Exercise instructions →
In the entries that follow, the lines from the one with "At what coordinates" through the one with "Instruction: Click weight" are the ones to write out, exactly and with both ends included. Nothing else should appear.

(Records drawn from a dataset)
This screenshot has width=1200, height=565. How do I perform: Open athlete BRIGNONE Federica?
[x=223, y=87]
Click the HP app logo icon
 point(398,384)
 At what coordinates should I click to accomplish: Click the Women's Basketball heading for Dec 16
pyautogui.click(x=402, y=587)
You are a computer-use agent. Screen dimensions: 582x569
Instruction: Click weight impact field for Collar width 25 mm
--
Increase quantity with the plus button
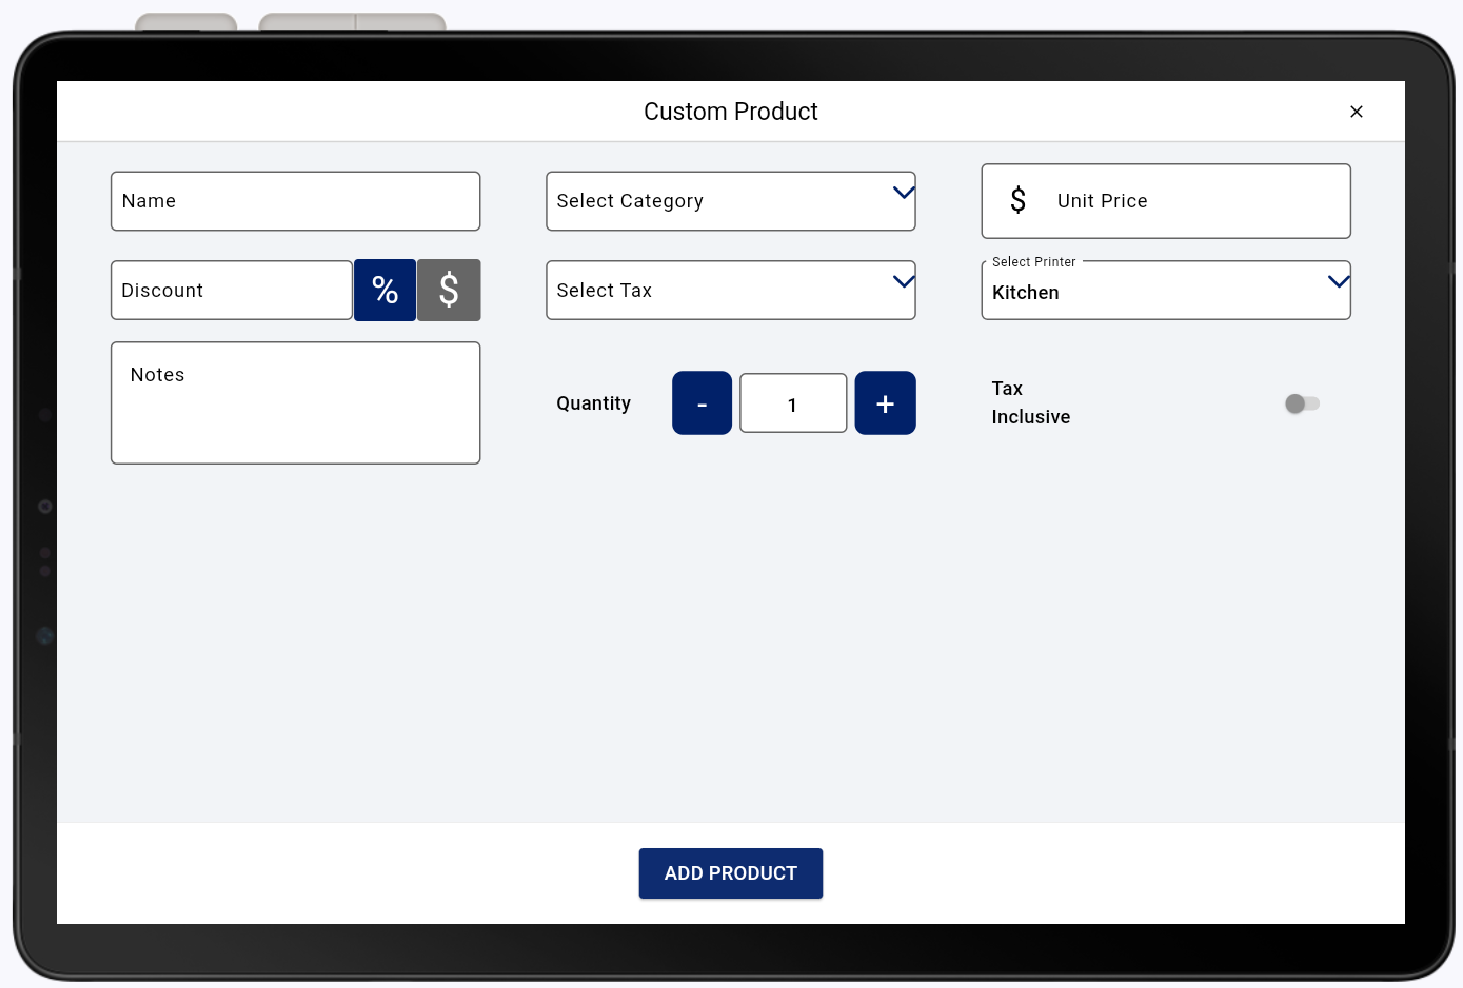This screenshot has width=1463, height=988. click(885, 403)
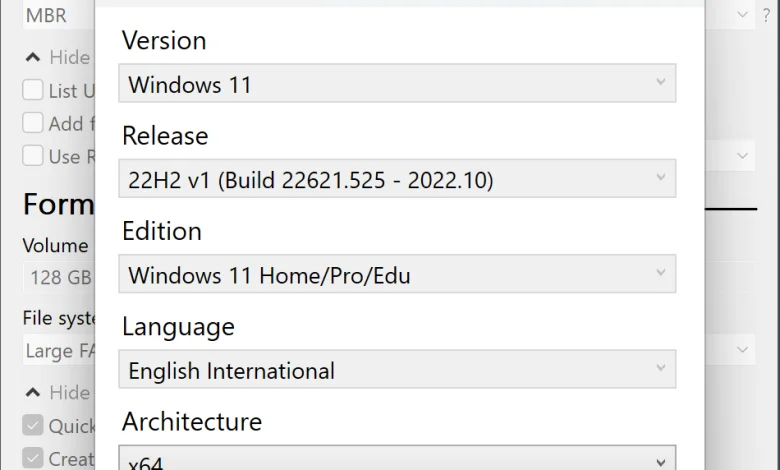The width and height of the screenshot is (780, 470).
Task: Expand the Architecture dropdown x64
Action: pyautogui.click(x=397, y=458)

Solution to this exercise →
 At what coordinates should I click to accomplish: Click the Women's Basketball heading for Dec 16
pyautogui.click(x=402, y=587)
You are a computer-use agent. Screen dimensions: 582x569
Instruction: Click weight impact field for Collar width 25 mm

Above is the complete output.